TEXTO DA PÁGINA =>
* * *

Naquela cruz, o Santo, imaculado, sofreu o castigo que nos pertencia, do qual não poderíamos nos livrar, se o esforço empreendido fosse nosso. Por mais empenho e disposição no sentido de obediência à lei divina, ela estava a nos acusar a todo momento, espetando-nos com sua ponta dura e letal, desferindo golpes mortais na carne e na alma, fazendo-nos definhar pouco a pouco ao seu castigo, à sua implacável justiça.
Com isto, não estou dizendo que a Lei é pérfida ou injusta, mas de que ela, sobretudo, aponta-nos a condição de perdidos, afastados, inimigos de Deus, quando a transgredimos, quando insidiosamente tentamos burlá-la, negligenciá-la, desafiá-la, desrespeitá-la. Assim fez Adão. O homem que deveria cuidar da mulher, de toda a criação, como mordomo instituído por Deus, sucumbiu aos apelos néscios de Eva. Da serpente. Não foi a Lei a instiga-lo, mas a cobiça. Não o preceito a inflamá-lo, mas a soberba e a vaidade. A santidade já não era possível ao coração inclinado à desobediência. A pureza não mais o dominava; a fleuma da concupiscência tomava-lhe o lugar. Nem toda a profusão de bênção e favores dados por Deus seriam capazes de impedir o ingrato de desprezá-lo. Adão olhava o fruto. Apetecia-lhe o fruto. Desejava-o. Não resistiu a tocá-lo. Nem o comer. O cravar-lhe os dentes foi apenas o ponto final de uma longa trajetória de declínio e morte. Não foi o início, mas o desfecho final da tentação, da rebeldia presente nos primórdios do seu desejo.
Adão pouco a pouco se convenceu de que a realidade apresentada por Deus era falsa, mentirosa, e de que a ilusão proposta pela serpente era factível e verdadeira. Não sabemos quanto tempo durou o convencimento para a queda. Segundos, minutos, horas. Talvez dias. O certo é que quanto mais se deixava enredar pela fraude, mais ela se solidificava em seu coração. O pecado se agigantou, tomou-lhe a vida, e não mais era possível resistir, a partir de certo ponto. Adão poderia manter-se fiel a Deus com uma simples recusa: bastaria expor a serpente ao ridículo, lançar-lhe em rosto a sua desfaçatez e ignominia. Como ele poderia se deixar enredar por alguém de quem pouco ou nada conhecia?

* * *

Entradas de dados armazenados:
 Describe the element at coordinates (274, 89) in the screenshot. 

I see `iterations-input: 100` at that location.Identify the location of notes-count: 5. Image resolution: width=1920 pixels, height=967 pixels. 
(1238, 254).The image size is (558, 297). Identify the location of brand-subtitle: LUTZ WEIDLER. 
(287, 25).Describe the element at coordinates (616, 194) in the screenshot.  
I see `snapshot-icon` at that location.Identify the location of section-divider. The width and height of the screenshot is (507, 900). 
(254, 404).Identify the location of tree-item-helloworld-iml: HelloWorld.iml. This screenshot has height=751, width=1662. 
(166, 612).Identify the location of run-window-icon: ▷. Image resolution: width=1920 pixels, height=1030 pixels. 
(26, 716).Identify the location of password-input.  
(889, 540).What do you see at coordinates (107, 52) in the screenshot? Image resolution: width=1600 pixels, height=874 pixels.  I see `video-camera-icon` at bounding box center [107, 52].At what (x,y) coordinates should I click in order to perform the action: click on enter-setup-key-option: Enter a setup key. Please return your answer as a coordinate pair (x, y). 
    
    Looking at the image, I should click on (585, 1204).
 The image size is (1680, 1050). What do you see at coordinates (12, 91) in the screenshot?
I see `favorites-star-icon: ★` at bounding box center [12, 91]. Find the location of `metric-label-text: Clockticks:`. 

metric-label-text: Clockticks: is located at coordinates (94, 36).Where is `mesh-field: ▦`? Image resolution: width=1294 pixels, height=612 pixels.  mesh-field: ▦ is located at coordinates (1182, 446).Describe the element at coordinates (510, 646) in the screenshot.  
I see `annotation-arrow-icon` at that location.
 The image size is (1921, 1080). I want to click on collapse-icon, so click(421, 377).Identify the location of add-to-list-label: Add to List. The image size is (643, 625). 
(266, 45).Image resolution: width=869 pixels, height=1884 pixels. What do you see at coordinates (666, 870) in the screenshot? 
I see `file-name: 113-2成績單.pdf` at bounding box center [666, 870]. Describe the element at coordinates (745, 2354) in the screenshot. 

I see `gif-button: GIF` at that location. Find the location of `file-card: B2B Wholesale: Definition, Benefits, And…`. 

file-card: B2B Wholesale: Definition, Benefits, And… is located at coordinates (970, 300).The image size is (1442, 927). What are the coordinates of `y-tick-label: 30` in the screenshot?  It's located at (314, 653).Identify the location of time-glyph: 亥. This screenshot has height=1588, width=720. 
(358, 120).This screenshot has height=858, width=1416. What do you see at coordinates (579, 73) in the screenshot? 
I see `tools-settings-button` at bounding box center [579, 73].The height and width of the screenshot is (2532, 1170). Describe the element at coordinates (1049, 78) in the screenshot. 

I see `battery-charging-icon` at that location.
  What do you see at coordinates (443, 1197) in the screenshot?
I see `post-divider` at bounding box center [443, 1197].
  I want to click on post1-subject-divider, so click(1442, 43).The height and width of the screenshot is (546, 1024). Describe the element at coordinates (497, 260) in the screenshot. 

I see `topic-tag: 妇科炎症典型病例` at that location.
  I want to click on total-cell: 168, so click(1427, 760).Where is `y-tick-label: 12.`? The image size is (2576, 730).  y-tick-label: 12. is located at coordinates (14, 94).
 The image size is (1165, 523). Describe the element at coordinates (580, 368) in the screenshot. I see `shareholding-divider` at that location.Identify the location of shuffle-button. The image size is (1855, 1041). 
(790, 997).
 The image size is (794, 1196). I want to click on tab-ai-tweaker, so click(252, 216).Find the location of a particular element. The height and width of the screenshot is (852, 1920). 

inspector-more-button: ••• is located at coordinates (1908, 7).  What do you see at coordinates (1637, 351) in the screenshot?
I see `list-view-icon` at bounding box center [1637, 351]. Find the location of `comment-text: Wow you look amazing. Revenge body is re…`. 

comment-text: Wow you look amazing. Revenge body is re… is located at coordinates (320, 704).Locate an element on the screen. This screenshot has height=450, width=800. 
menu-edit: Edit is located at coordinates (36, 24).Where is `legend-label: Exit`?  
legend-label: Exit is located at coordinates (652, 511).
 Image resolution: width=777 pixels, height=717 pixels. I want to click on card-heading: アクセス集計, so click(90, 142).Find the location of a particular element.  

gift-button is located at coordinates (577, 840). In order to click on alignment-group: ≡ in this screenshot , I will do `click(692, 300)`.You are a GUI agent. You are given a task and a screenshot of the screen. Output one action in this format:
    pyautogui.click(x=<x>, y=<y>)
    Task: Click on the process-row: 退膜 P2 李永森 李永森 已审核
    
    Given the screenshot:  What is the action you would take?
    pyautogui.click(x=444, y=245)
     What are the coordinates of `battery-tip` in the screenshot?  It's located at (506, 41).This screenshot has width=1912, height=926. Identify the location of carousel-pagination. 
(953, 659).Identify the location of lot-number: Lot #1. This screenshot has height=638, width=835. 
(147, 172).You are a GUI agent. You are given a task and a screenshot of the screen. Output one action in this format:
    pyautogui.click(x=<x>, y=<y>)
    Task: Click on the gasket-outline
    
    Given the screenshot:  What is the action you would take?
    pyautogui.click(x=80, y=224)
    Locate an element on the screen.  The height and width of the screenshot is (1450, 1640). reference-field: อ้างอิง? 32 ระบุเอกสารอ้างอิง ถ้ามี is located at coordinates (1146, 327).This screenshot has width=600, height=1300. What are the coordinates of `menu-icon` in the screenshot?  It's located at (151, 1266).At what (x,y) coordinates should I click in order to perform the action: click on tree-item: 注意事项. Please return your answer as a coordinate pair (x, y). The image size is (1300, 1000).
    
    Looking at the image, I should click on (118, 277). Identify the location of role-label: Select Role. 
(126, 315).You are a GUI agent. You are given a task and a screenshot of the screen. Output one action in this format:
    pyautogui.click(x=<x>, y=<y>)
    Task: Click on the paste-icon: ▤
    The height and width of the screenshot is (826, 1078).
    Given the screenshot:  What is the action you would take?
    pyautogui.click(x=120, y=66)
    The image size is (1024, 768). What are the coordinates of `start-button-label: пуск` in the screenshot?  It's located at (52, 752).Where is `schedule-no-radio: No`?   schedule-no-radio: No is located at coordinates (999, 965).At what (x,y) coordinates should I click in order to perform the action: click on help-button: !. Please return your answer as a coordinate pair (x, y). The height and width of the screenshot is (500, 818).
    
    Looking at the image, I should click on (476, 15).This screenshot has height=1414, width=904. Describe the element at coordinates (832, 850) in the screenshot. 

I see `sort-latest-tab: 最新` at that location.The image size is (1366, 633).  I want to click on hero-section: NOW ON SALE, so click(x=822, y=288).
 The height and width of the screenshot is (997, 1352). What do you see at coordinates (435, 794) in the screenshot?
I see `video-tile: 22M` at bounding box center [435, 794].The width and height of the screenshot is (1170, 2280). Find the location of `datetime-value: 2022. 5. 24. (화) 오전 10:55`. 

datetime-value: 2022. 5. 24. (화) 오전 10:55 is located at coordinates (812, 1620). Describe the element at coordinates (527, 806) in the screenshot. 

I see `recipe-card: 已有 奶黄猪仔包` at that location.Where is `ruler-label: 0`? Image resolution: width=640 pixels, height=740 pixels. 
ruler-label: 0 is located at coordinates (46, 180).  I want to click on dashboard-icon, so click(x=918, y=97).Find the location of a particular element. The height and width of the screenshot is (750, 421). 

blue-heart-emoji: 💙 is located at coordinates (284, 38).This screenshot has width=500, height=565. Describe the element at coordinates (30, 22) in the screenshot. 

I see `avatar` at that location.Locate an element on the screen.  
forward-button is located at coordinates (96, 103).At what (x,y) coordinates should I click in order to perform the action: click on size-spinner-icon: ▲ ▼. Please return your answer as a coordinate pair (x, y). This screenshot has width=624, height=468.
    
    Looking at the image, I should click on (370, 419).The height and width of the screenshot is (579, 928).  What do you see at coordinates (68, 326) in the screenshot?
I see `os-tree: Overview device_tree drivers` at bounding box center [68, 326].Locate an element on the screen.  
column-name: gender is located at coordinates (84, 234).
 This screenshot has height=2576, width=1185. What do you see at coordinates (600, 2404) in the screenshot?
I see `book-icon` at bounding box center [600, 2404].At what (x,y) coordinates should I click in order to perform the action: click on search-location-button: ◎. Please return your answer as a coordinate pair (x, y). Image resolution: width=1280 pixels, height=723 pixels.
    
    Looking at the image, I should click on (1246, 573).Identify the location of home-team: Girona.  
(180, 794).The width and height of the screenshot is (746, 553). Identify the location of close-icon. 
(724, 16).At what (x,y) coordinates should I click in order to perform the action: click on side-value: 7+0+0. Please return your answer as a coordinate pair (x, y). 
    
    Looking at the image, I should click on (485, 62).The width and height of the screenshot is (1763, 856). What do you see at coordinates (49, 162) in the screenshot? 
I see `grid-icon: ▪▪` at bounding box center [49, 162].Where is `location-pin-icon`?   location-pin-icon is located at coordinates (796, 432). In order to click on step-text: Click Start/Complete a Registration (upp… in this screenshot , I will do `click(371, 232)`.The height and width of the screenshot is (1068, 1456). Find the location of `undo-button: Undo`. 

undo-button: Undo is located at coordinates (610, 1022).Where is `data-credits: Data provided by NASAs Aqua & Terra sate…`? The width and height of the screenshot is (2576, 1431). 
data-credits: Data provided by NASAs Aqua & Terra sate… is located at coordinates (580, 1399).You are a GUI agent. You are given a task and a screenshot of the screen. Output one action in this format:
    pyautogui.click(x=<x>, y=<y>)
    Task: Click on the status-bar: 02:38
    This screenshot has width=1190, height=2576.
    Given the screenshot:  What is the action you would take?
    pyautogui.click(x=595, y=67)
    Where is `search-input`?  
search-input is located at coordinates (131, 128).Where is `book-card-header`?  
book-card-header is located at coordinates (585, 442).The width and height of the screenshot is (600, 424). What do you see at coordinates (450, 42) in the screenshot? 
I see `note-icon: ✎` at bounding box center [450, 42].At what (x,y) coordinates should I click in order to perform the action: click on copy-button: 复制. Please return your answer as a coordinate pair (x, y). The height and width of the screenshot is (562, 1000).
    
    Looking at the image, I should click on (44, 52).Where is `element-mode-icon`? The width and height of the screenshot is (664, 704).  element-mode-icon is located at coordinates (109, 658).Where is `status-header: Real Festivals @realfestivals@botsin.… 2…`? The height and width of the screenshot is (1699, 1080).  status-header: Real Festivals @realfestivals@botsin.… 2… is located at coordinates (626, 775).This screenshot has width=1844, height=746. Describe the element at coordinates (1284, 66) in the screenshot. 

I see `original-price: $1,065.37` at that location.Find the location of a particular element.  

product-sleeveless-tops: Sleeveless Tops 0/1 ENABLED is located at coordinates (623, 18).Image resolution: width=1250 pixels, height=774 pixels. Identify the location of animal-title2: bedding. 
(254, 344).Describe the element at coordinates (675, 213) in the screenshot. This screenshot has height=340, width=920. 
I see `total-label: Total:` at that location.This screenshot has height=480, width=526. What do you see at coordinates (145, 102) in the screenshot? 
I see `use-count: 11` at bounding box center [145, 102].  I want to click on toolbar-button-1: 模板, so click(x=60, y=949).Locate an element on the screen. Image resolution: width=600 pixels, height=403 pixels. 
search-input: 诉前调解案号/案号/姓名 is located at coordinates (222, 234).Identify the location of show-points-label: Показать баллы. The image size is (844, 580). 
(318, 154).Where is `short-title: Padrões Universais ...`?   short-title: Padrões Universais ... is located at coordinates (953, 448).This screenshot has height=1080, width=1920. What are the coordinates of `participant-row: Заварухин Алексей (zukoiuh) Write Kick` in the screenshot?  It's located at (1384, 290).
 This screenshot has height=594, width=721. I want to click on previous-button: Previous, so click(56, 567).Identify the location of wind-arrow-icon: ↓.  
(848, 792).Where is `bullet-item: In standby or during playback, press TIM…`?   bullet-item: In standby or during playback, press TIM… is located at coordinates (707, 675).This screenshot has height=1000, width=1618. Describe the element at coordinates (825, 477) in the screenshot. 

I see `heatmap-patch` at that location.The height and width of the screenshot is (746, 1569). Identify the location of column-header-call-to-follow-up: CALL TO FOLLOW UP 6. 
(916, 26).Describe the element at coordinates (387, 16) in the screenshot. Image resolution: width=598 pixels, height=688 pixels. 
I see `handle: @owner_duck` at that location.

* * *

TAREFAS =>
**1.** No texto sobre a queda de Adão, por que morder o fruto não é visto como o começo da queda? Responda em uma a três frases.
**2.** Prolongue o texto sobre a queda de Adão a partir da última frase, no mesmo tom.
Os dados não têm nenhum papel nesta tarefa.

PROBLEMAS RESOLVIDOS =>
**1.** Segundo o texto, cravar os dentes no fruto foi só o ponto final de uma longa trajetória de declínio e morte. A queda já vinha da tentação e da rebeldia presentes desde o início do desejo de Adão, que olhava o fruto, o desejava e não resistiu a tocá-lo.

**2.**
Ao contrário, Deus já havia lhe provado quem era, não poderia existir dúvidas de quem era; os seus feitos, a sua bondade, o seu cuidado, misericórdia e providência falavam por si. Era clara e nítida a boa-vontade divina para com o casal; entretanto, negaram ouvir a sua voz, dando trela à serpente [deixando-se enganar] que se viu estimulada a permanecer firme no intuito de destruí-los.
Não é assim que procedemos, negando ouvir a voz de Deus, em favor do nosso eu ou de outro eu? Em disposição, ainda que sincera, de sermos ludibriados? De não reconhecer aquele que é o doador de todas as coisas, que age com infinita misericórdia, para entregar-nos a nós mesmos ao ladrão de corações? O inimigo odioso de almas? Ah, quão triste será para aqueles que se entregaram ao grito estridente de morte do diabo; passar a eternidade em tormento e castigo indescritível com o algoz. Não satisfeito em aniquilar-se, arrogante e presunçoso, arrasta consigo multidões de tolos que se entregam às suas artimanhas. Vê-lo sendo castigo poderá trazer algum alívio, mas não impedirá aqueles que o seguem de compartilhar da sua dor. Não importa em que nível, o flagelo de satanás e seus anjos será o mesmo do homem reprovado. Se o sangue de Cristo não o alcançar, a vara imperdoável de justiça do Pai o flagelará. Apenas o Filho pode livrá-lo da tormenta no inferno; e bom seria se cada um dos homens se apercebesse disso o mais rapidamente possível. Mas sabemos que o coração indolente e obstinado somente poderá reconhecer-se como tal se quebrantando, se esmagado pelo amor de Cristo, o qual nos constrange. A dureza e impertinência da morte tem de ser esmigalhada, pulverizada, pela graça, a fim de que um coração de carne viva.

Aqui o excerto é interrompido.